Dizem que, estranhamente, muitos itens que ajudam a traçar o perfil do Brasil rural foram removidos do questionário, sob a justificativa da redução de custos. São exatamente as informações que mapeiam a pequena agricultura e ajudam a traçar o perfil social do campo brasileiro. É que, para a gente do mandatário de Tietê, Michel Temer, o que conta é o agronegócio.
Caso a manobra se confirme, será um desastre. Afinal, as informações censitárias são fundamentais para se pensar e propor políticas públicas para o campo. Como pensar o rural sem informações consistentes? Dilemas do gênero, pelo visto, não integram as preocupações do emedebismo. Mas deveriam inquietar a sociedade.

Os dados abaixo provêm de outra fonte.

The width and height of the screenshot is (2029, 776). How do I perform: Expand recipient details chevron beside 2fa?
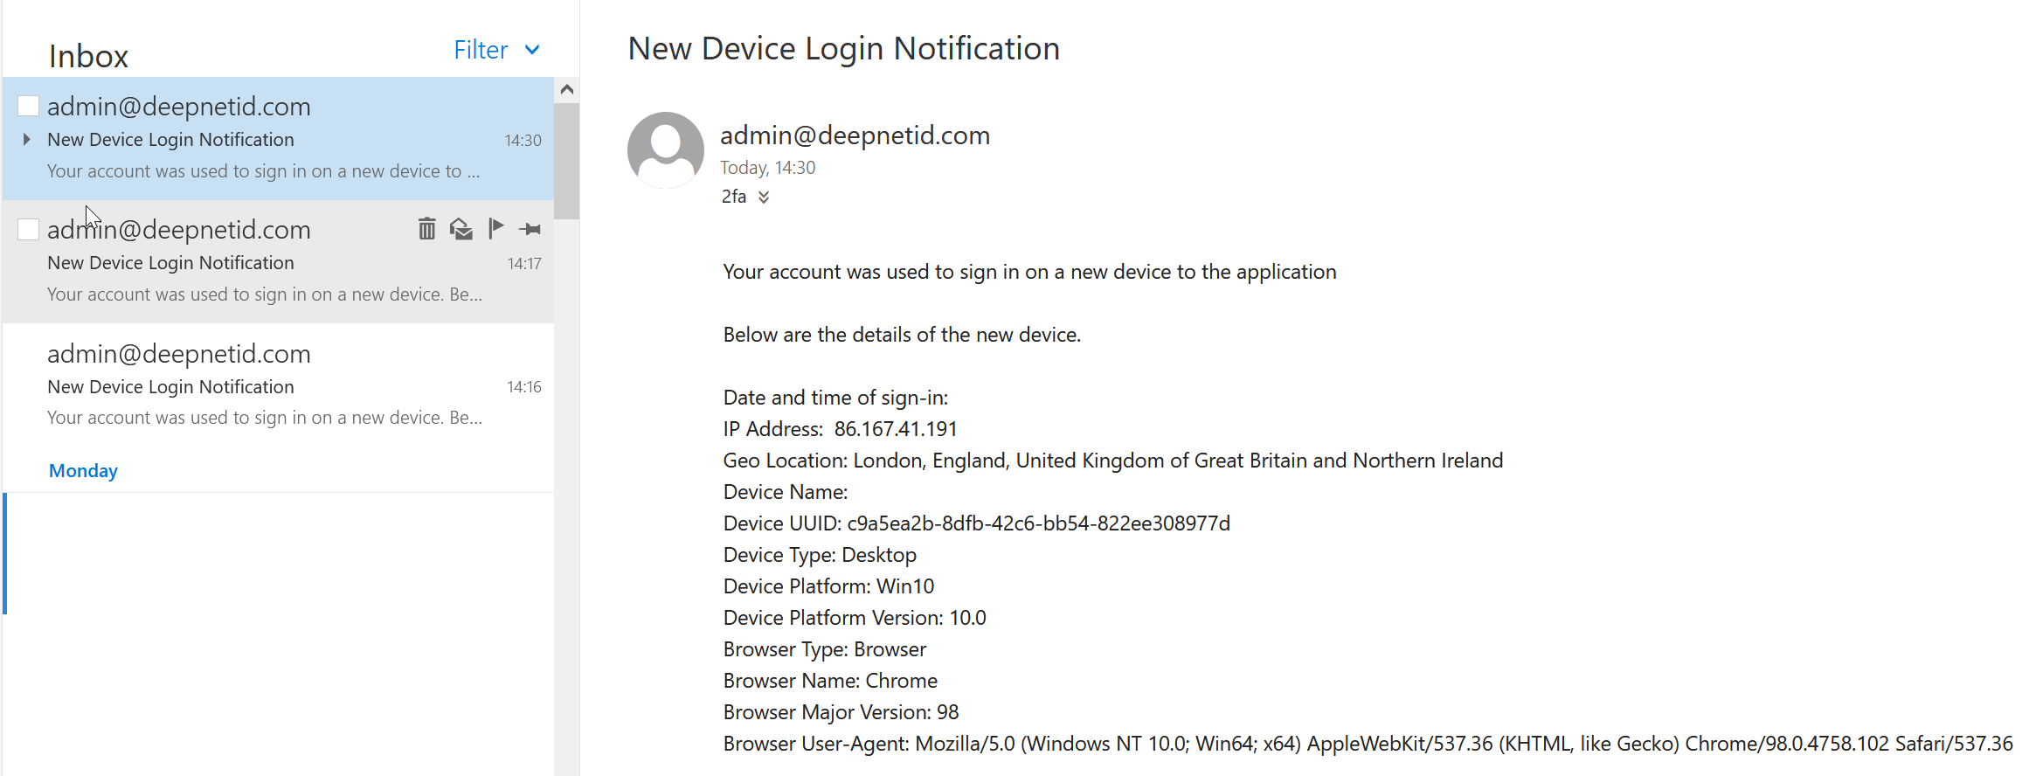[764, 197]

No geral, as condições de vida no campo são muito mais difíceis para quem é pobre, inclusive em relação aos pobres que moram nas cidades. Não se trata de novidade. Estão aí bateladas de estatísticas para confirmar, inclusive aqui na Feira de Santana. Algumas informações, coletadas em censos anteriores, são alarmantes.

Desigualdade

Um exemplo: em 2006, sete propriedades – ou 0,08% do total desses estabelecimentos – detinham impressionantes 4,9 mil hectares no município. Essa área representa 8,12% de toda a terra disponível na Feira de Santana. Por outro lado, 5.829 propriedades – ou 65% do total – ficavam com apenas 7,46% das terras existentes. Esses números traduzem a imensa desigualdade no meio rural feirense, ignorada pela maioria da população.

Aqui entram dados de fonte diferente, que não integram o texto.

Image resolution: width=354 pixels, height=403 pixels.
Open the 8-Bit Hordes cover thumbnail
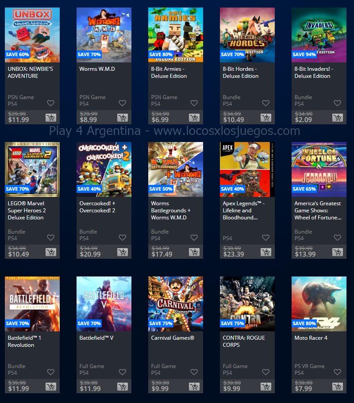tap(247, 35)
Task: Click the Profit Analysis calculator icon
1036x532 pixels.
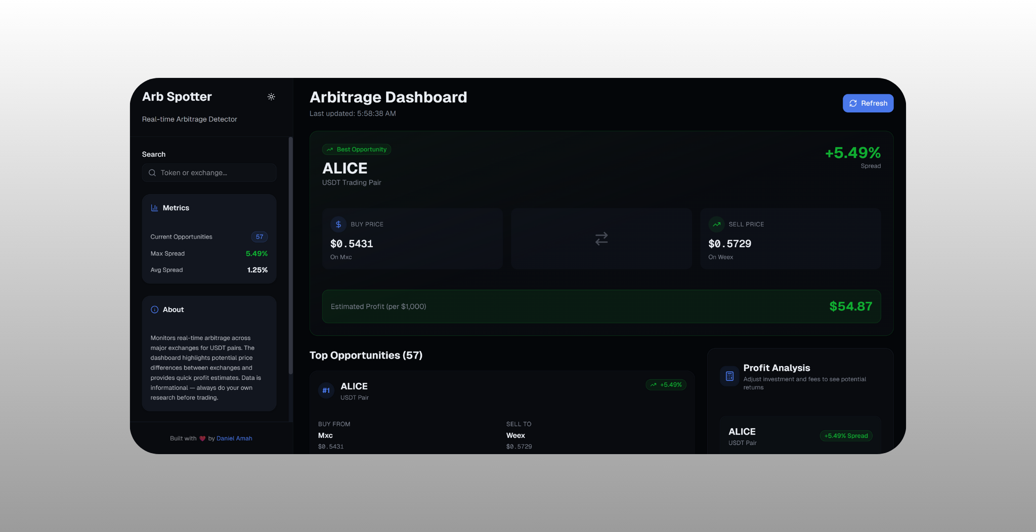Action: click(x=729, y=376)
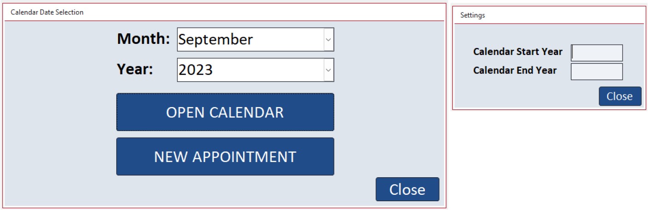Click the "Month:" label
648x210 pixels.
pos(143,39)
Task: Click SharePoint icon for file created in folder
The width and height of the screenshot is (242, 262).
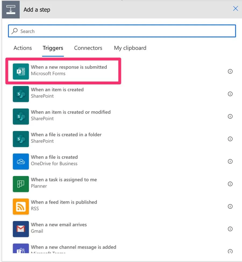Action: click(x=21, y=139)
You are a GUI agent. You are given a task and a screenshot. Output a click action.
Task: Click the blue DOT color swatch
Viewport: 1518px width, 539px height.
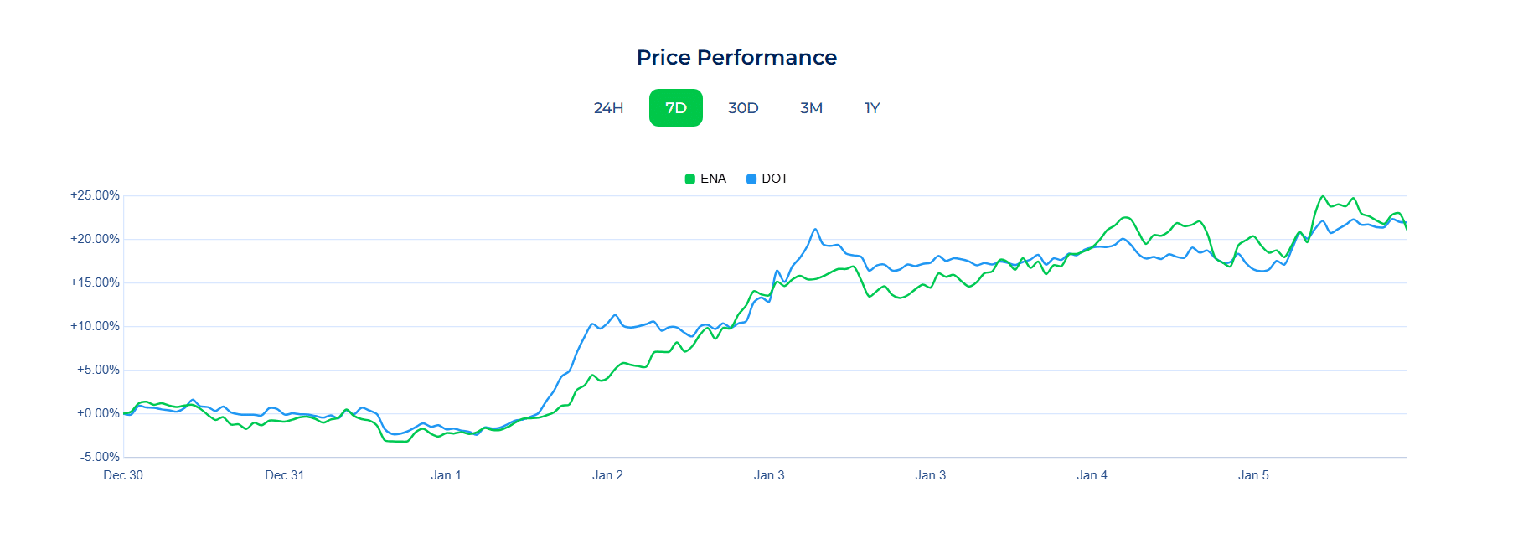(x=750, y=178)
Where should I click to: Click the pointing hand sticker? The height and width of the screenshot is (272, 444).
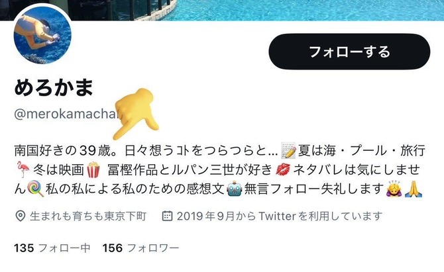[136, 114]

Aplicado ao meio rural, o Índice de Gini reflete essas desigualdades. No rural feirense, o indicador era altíssimo em 2006: 0,851. Quanto mais próximo de um, maior é a concentração de renda; quanto mais baixo, menor. Comparando com o meio urbano, por exemplo, percebe-se a imensa distorção: no conjunto da cidade, o índice era de 0,612 em 2010.
O mais alarmante é que o indicador vem se elevando ao longo das décadas: em 1996, era menor: 0,844; onze anos antes, em 1985, a concentração era ainda mais baixa: 0,822; No levantamento anterior, em 1980, idem: alcançou 0,807; em 1950, período ainda mais remoto, não passava de 0,699; e na década de 1940, menos ainda: 0,682.

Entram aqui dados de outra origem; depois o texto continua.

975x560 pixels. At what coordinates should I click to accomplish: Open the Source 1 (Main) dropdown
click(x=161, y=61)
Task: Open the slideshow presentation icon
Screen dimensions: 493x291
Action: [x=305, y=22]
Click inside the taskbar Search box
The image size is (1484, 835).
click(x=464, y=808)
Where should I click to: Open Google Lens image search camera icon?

Todas as informações integram dados levantados pelo Instituto Brasileiro de Geografia e Estatística, o IBGE. Para esse artigo, foram extraídos do site do Projeto Geografar, da Ufba. É claro que sempre se pode alegar inconsistência nos dados, eventuais mudanças de metodologia e outros aspectos que, sem dúvida, podem produzir distorções nas comparações por períodos longos. Mas é indiscutível que os números exigem uma maior compreensão sobre a realidade rural feirense.

Êxodo

É possível que o êxodo ajude a explicar o fenômeno: muita gente foi deixando o campo ao longo das décadas, em busca de melhores condições de vida na cidade. O pouco que tinham foi sendo vendido para quem ficava – principalmente os fazendeiros e grandes proprietários – o que, aos poucos, foi favorecendo a concentração.
Essa é apenas uma hipótese. Outra, é que as adversas condições climáticas foram tornando mais pobre quem já era pobre, enquanto aqueles mais afortunados foram se adaptando melhor às dificuldades. É algo que também exige estudos para se confirmar, ou não. Quem fica cada vez mais pobre, obviamente tende a migrar.
De qualquer forma, é um retrocesso desprezar a dimensão social no censo agropecuário que se aproxima. É a partir dos dados que ele oferece que se estabelecem parâmetros para a elaboração de políticas públicas. Ajudam a reforçar a voz dos que vivem excluídos, adicionalmente penalizados pela invisibilidade da vida rural.